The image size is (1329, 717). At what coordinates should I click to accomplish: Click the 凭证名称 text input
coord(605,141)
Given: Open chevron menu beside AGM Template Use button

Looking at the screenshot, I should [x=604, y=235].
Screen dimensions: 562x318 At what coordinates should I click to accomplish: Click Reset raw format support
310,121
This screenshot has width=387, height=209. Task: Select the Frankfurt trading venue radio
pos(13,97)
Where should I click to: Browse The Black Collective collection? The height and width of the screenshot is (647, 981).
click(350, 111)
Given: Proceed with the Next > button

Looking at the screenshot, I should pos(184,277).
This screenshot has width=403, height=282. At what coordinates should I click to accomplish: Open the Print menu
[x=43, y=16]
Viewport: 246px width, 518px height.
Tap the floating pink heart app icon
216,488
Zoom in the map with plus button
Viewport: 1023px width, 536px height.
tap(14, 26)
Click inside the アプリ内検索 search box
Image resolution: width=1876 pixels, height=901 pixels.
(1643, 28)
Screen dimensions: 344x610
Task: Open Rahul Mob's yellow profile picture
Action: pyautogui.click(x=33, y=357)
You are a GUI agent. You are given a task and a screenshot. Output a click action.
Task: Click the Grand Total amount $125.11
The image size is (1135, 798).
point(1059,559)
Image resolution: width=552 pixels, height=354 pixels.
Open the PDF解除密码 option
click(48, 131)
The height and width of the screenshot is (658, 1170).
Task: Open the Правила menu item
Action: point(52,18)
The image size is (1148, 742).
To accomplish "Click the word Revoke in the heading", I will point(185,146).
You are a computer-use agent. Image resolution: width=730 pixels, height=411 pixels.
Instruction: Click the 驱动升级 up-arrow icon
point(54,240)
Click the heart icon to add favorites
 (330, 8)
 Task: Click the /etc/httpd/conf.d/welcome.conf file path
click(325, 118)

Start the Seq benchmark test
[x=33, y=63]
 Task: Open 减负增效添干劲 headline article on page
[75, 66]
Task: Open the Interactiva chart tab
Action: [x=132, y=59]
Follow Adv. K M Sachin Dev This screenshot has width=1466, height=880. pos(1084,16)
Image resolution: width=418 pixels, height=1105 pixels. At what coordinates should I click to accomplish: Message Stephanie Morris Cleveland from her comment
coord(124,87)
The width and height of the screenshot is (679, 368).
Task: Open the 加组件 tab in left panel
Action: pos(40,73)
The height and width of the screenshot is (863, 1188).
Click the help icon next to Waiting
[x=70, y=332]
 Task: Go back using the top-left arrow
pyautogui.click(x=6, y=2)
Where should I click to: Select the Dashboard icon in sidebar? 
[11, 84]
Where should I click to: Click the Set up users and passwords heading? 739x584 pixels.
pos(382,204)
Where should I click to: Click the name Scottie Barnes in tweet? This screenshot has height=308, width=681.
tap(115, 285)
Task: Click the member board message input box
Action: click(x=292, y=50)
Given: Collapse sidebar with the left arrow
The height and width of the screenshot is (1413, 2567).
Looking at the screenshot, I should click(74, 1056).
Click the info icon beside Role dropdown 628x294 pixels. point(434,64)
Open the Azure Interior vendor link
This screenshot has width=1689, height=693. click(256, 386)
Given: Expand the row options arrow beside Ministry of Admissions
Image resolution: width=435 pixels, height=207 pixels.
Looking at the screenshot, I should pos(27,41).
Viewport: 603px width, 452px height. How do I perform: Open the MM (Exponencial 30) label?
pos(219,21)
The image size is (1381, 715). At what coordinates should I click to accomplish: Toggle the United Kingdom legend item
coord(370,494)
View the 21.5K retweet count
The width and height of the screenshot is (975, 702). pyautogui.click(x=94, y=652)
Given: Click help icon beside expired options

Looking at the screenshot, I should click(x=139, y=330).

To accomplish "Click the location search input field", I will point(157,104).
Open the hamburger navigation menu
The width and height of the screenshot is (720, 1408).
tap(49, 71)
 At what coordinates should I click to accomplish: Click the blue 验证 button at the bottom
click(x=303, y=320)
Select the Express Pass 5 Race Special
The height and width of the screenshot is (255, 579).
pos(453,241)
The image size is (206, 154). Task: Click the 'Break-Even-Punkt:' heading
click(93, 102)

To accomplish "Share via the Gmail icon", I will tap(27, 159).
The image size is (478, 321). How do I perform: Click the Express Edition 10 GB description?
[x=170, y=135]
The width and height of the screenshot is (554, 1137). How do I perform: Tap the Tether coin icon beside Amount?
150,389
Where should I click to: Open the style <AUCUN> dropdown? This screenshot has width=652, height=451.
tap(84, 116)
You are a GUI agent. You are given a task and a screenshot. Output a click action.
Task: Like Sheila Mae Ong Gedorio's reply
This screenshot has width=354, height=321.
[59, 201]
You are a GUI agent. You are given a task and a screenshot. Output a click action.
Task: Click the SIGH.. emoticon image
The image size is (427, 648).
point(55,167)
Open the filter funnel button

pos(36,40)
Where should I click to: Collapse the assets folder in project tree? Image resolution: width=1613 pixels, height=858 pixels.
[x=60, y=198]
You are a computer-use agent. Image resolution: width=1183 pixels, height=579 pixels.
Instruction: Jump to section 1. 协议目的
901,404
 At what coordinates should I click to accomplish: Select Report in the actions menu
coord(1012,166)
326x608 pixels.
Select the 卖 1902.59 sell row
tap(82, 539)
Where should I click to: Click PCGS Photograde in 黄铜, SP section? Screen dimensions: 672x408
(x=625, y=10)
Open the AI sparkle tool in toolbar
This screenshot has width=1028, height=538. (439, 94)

**********

__EXERCISE DETAILS__
Convert every line of the entries above into a numbered list, one line per item, and omit any blank lines.

__RESULT FOR THIS TASK__
1. The image size is (1329, 717). At what coordinates should I click to accomplish: Click the 凭证名称 text input
2. coord(605,141)
3. Given: Open chevron menu beside AGM Template Use button
4. Looking at the screenshot, I should [x=604, y=235].
5. Screen dimensions: 562x318 At what coordinates should I click to accomplish: Click Reset raw format support
6. 310,121
7. This screenshot has width=387, height=209. Task: Select the Frankfurt trading venue radio
8. pos(13,97)
9. Where should I click to: Browse The Black Collective collection? The height and width of the screenshot is (647, 981).
10. click(350, 111)
11. Given: Proceed with the Next > button
12. Looking at the screenshot, I should pos(184,277).
13. This screenshot has width=403, height=282. At what coordinates should I click to accomplish: Open the Print menu
14. [x=43, y=16]
15. Viewport: 246px width, 518px height.
16. Tap the floating pink heart app icon
17. 216,488
18. Zoom in the map with plus button
19. Viewport: 1023px width, 536px height.
20. tap(14, 26)
21. Click inside the アプリ内検索 search box
22. Image resolution: width=1876 pixels, height=901 pixels.
23. (1643, 28)
24. Screen dimensions: 344x610
25. Task: Open Rahul Mob's yellow profile picture
26. Action: pyautogui.click(x=33, y=357)
27. You are a GUI agent. You are given a task and a screenshot. Output a click action.
28. Task: Click the Grand Total amount $125.11
29. The image size is (1135, 798).
30. point(1059,559)
31. Image resolution: width=552 pixels, height=354 pixels.
32. Open the PDF解除密码 option
33. click(48, 131)
34. The height and width of the screenshot is (658, 1170).
35. Task: Open the Правила menu item
36. Action: point(52,18)
37. The image size is (1148, 742).
38. To accomplish "Click the word Revoke in the heading", I will point(185,146).
39. You are a computer-use agent. Image resolution: width=730 pixels, height=411 pixels.
40. Instruction: Click the 驱动升级 up-arrow icon
41. point(54,240)
42. Click the heart icon to add favorites
43.  (330, 8)
44.  Task: Click the /etc/httpd/conf.d/welcome.conf file path
45. click(325, 118)
46. Start the Seq benchmark test
47. [x=33, y=63]
48.  Task: Open 减负增效添干劲 headline article on page
49. [75, 66]
50. Task: Open the Interactiva chart tab
51. Action: [x=132, y=59]
52. Follow Adv. K M Sachin Dev This screenshot has width=1466, height=880. pos(1084,16)
53. Image resolution: width=418 pixels, height=1105 pixels. At what coordinates should I click to accomplish: Message Stephanie Morris Cleveland from her comment
54. coord(124,87)
55. The width and height of the screenshot is (679, 368).
56. Task: Open the 加组件 tab in left panel
57. Action: pos(40,73)
58. The height and width of the screenshot is (863, 1188).
59. Click the help icon next to Waiting
60. [x=70, y=332]
61.  Task: Go back using the top-left arrow
62. pyautogui.click(x=6, y=2)
63. Where should I click to: Select the Dashboard icon in sidebar? 
64. [11, 84]
65. Where should I click to: Click the Set up users and passwords heading? 739x584 pixels.
66. pos(382,204)
67. Where should I click to: Click the name Scottie Barnes in tweet? This screenshot has height=308, width=681.
68. tap(115, 285)
69. Task: Click the member board message input box
70. Action: click(x=292, y=50)
71. Given: Collapse sidebar with the left arrow
72. The height and width of the screenshot is (1413, 2567).
73. Looking at the screenshot, I should click(74, 1056).
74. Click the info icon beside Role dropdown 628x294 pixels. point(434,64)
75. Open the Azure Interior vendor link
76. This screenshot has width=1689, height=693. click(256, 386)
77. Given: Expand the row options arrow beside Ministry of Admissions
78. Image resolution: width=435 pixels, height=207 pixels.
79. Looking at the screenshot, I should pos(27,41).
80. Viewport: 603px width, 452px height. How do I perform: Open the MM (Exponencial 30) label?
81. pos(219,21)
82. The image size is (1381, 715). At what coordinates should I click to accomplish: Toggle the United Kingdom legend item
83. coord(370,494)
84. View the 21.5K retweet count
85. The width and height of the screenshot is (975, 702). pyautogui.click(x=94, y=652)
86. Given: Click help icon beside expired options
87. Looking at the screenshot, I should click(x=139, y=330).
88. To accomplish "Click the location search input field", I will point(157,104).
89. Open the hamburger navigation menu
90. The width and height of the screenshot is (720, 1408).
91. tap(49, 71)
92.  At what coordinates should I click to accomplish: Click the blue 验证 button at the bottom
93. click(x=303, y=320)
94. Select the Express Pass 5 Race Special
95. The height and width of the screenshot is (255, 579).
96. pos(453,241)
97. The image size is (206, 154). Task: Click the 'Break-Even-Punkt:' heading
98. click(93, 102)
99. To accomplish "Share via the Gmail icon", I will tap(27, 159).
100. The image size is (478, 321). How do I perform: Click the Express Edition 10 GB description?
101. [x=170, y=135]
102. The width and height of the screenshot is (554, 1137). How do I perform: Tap the Tether coin icon beside Amount?
103. 150,389
104. Where should I click to: Open the style <AUCUN> dropdown? This screenshot has width=652, height=451.
105. tap(84, 116)
106. You are a GUI agent. You are given a task and a screenshot. Output a click action.
107. Task: Like Sheila Mae Ong Gedorio's reply
108. This screenshot has width=354, height=321.
109. [59, 201]
110. You are a GUI agent. You are given a task and a screenshot. Output a click action.
111. Task: Click the SIGH.. emoticon image
112. The image size is (427, 648).
113. point(55,167)
114. Open the filter funnel button
115. pos(36,40)
116. Where should I click to: Collapse the assets folder in project tree? Image resolution: width=1613 pixels, height=858 pixels.
117. [x=60, y=198]
118. You are a computer-use agent. Image resolution: width=1183 pixels, height=579 pixels.
119. Instruction: Jump to section 1. 协议目的
120. 901,404
121.  At what coordinates should I click to accomplish: Select Report in the actions menu
122. coord(1012,166)
123. 326x608 pixels.
124. Select the 卖 1902.59 sell row
125. tap(82, 539)
126. Where should I click to: Click PCGS Photograde in 黄铜, SP section? Screen dimensions: 672x408
127. (x=625, y=10)
128. Open the AI sparkle tool in toolbar
129. This screenshot has width=1028, height=538. (439, 94)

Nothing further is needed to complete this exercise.